One thing became crystal clear during this trip: I needed to address my stress levels and work-life balance. I was working too many hours, getting too stressed about work, and not practicing good self-care. I was struggling to disconnect, and even taking a short vacation felt like a huge undertaking. Obviously it’s not healthy to have such an unbalanced life.
So I put it out to the universe that I wanted more balance and I wanted more joy in my life. For some of you, this is going to sound a bit woo-woo, but that’s OK. Some of us pray for guidance, some of us put it out the universe — in my mind it’s all the same.
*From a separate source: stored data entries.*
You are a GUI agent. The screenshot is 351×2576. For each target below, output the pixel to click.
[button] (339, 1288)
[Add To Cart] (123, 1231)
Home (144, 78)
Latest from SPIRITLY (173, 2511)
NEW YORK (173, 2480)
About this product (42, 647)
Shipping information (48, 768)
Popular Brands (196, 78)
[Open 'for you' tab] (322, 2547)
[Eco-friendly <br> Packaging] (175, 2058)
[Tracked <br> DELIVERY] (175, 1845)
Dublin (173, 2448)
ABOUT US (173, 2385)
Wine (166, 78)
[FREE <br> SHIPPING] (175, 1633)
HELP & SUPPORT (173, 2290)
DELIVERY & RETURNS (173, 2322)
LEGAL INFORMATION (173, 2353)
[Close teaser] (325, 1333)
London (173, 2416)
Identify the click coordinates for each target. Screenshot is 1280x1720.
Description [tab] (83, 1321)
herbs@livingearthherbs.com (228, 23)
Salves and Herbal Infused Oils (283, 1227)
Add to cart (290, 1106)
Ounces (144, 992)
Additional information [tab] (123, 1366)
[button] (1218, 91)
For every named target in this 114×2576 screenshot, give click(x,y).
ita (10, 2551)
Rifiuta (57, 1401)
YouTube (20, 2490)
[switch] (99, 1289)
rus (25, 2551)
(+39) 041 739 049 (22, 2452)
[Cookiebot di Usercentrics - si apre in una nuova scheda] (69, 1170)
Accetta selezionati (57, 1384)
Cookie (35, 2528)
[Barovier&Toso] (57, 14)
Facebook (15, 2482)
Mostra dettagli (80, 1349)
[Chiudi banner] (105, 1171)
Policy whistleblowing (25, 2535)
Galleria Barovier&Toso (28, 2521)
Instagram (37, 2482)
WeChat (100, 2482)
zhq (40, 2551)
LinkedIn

It’s about opening yourself up to explore a different options.
And the universe responded– quickly and in a big way.
I was immediately inspired to write and be creative. I’ve had a lot of ideas for various types of essays and books floating around in my head for years, and I resolved to put them on paper — or the computer anyway. I promised myself I would write 30 minutes a day for three months, and see if it brought me joy. I started this blog, and I began doing some creative writing. It’s been a huge stress reliever, and it’s been one of the most fulfilling things I’ve done.
Instead of arguing with myself that I’m not good enough or people won’t like things I write or judging myself because writing doesn’t really make money, I decided to write for me. I told myself that the joy of writing was enough, and it didn’t matter if I never had a blog subscriber or sold a book. I’ve loved every minute of it, and it’s also been incredibly gratifying to hear from people who like my work.
On that trip I also was inspired to deepen my yoga practice. I thought about how much different my life is when I practice yoga and meditation regularly, and decided to make it a priority. I started practicing, either at home or at class, nearly every day. I put out an intention to fully commit to yoga, and almost immediately the opportunity to sign up for a new Yoga Teacher Training cohort became available at my studio.
The old me would have thought, I’m too old or fat or introverted to take Yoga Teacher Training. New me said, screw it, take this opportunity that’s been given to you. And this weekend, we started classes. I can tell already I’m going to love it.
Something else major happened after I put out my intention to the universe — I unexpectedly had the opportunity to change jobs. An exciting opportunity came to me, and like my yoga teacher talked about, I had to decide whether to accept what was offered.
I thought about how much I like my current job and all the things I still wanted to do there. Then I thought about how exciting the new job sounded, and all the possibilities that would lie ahead. I felt a lot of gratitude to have the choice between two excellent positions. After much reflection, I decided to accept what came to me as a result of putting my intentions out to the universe, and soon I’ll start my new adventure. I can’t wait to see what happens next.